*INSTRUCTIONS FOR THE TASK*: Only the lines from the one containing "You are a GUI" to the end of the data below belong in the answer, each repeated exactly; no pictures.

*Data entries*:
* * *
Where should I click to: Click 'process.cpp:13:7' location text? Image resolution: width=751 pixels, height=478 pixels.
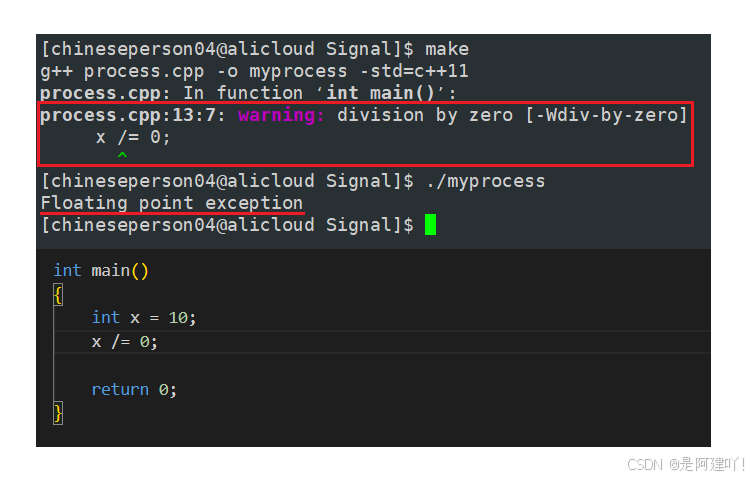coord(128,115)
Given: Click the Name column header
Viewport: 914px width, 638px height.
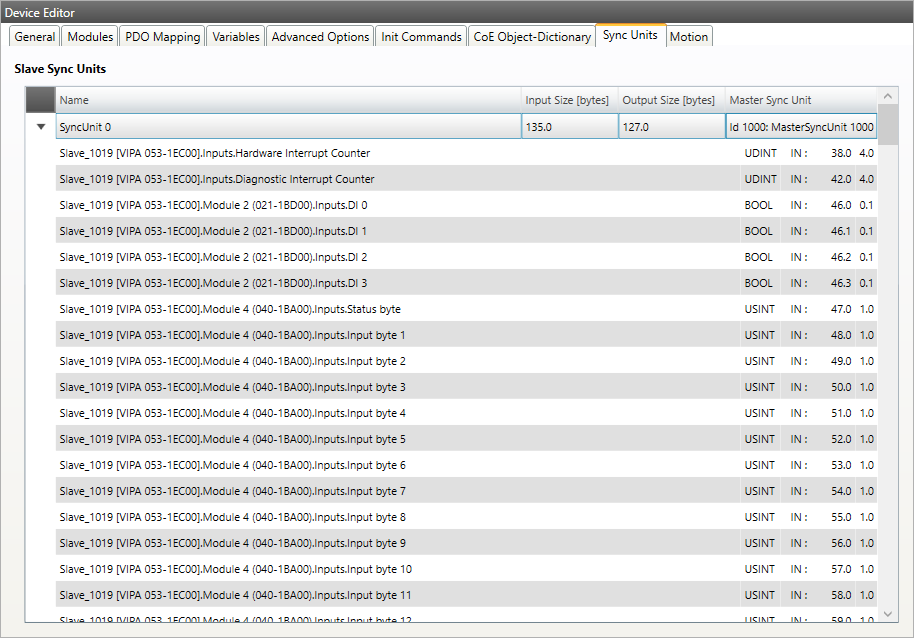Looking at the screenshot, I should pos(288,100).
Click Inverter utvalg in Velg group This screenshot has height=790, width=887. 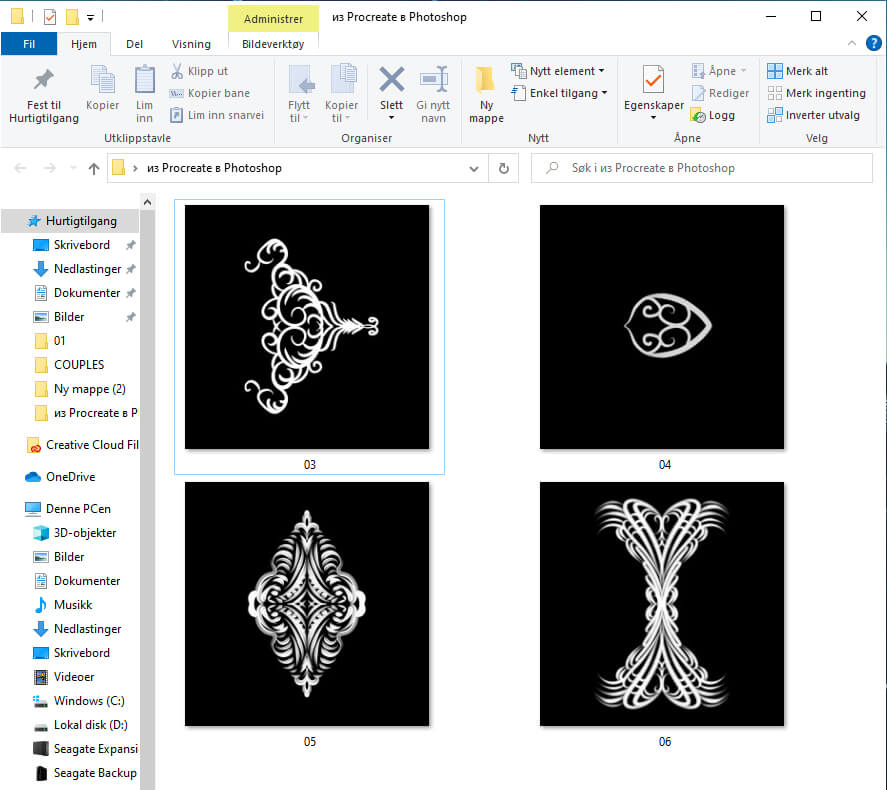(813, 115)
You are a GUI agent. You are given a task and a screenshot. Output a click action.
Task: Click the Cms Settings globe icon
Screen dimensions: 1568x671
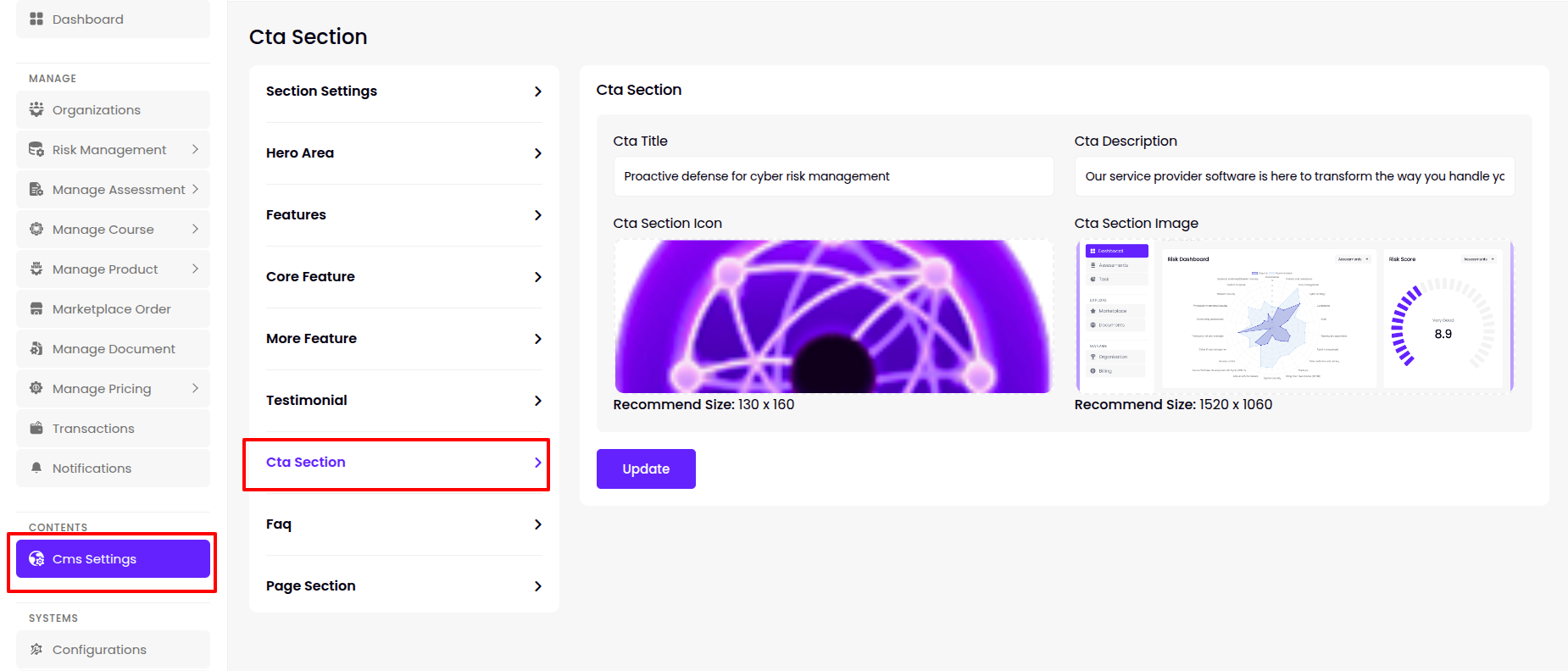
* * *
*SOLUTION*:
You are a GUI agent. You are given a task and a screenshot. Output a click action.
Task: Click the Cms Settings globe icon
Screen dimensions: 1568x671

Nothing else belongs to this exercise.